A 20 kW, 250 V dc shunt motor has a full-load armature current of 85 A at 1100 rpm. The armature resistance is 0.18 \Omega .
Determine:
(a) the internal electromagnetic torque developed;
(b) the internal torque if the field current is suddenly reduced to 80% of its original value;
(c) The steady motor speed in part
(b) assuming the load torque to have remained constant.
Assume: magnetic circuit to be linear.
(a) E_{a} = 250 – 0.18 \times 85 = 234.7 V
E_{a}I_{a} = T \omega
234.7 \times 85 = T \times \frac{2\pi \times 1100}{60}
or T = 173.2 Nm
(b) Magnetic circuit linearity is assumed i.e. \Phi \propto I_{f} . Field suddenly reduced to 0.8 of original value. I_{a} is assumed to remain constant for that instant. Then
T_{1} = 0.8 \times 173.2 = 138.6 Nm(c) Under steady condition for the motor internal torque to build to the original value, new values of armature current and speed are established.

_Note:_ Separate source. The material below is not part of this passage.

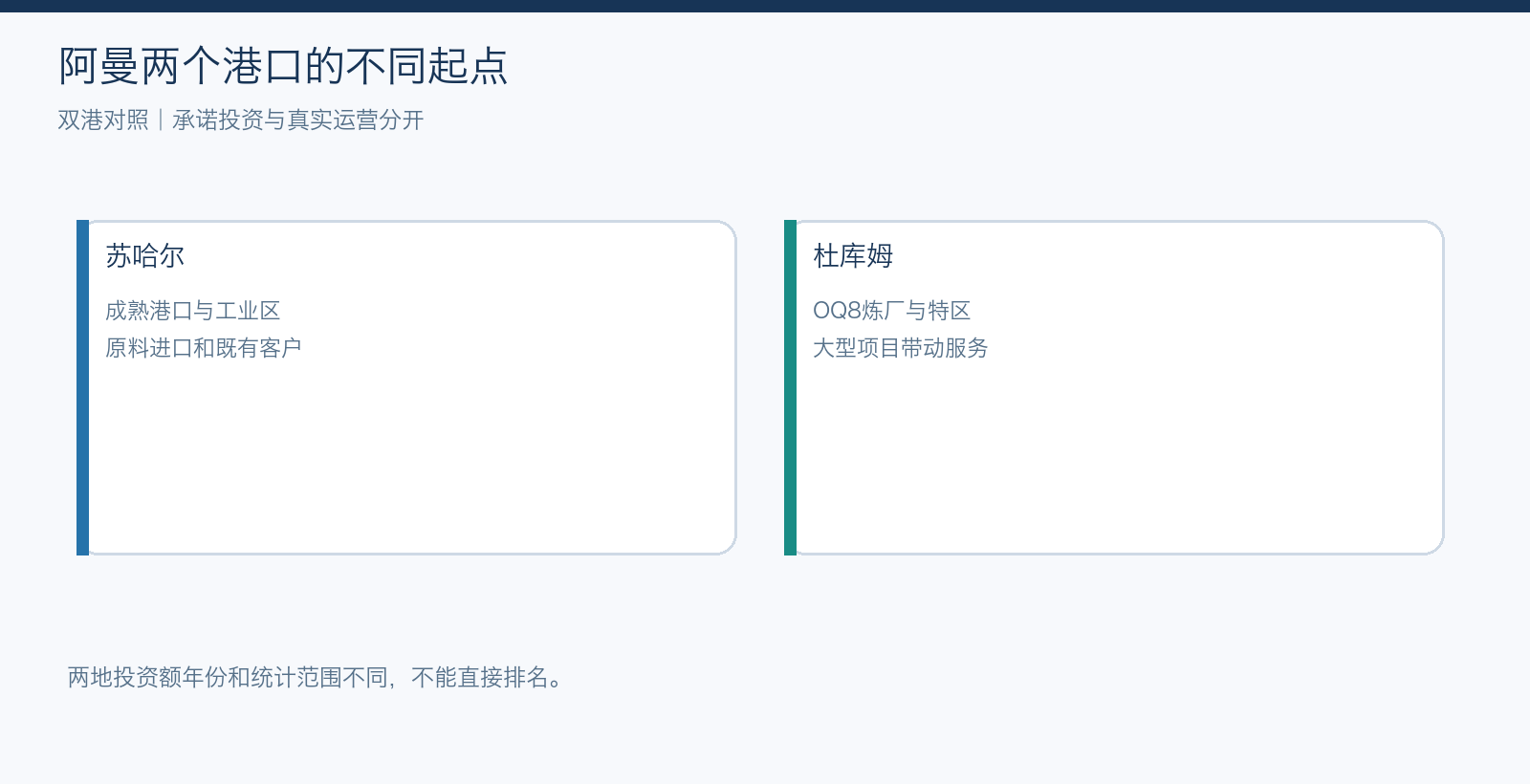Click the line 大型项目带动服务
Viewport: 1530px width, 784px height.
[x=900, y=348]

These are obtained below:
T = \acute{K_{a}} K_{f} I_{f} \times 85 = \acute{K_{a}} K_{f} \times 0.8 I_{f} I_{a1} = 173.2 Nmor I_{a1} = 106.25 A
E_{a1} = 250 – 0.18 \times 106.25 = 230.9 V
and 234.7 = \acute{K_{a}} K_{f} I_{f} \times 1100
230.9 = \acute{K_{a}} \acute{K_{f}} 0.8 I_{f} n_{1}
Dividing we get \frac{230.9}{234.7} =\frac{0.8 n_{1}}{1100}
or n_{1} = 1353 rpm
Observe that both motor speed and armature current increase by reducing field current with constant load torque.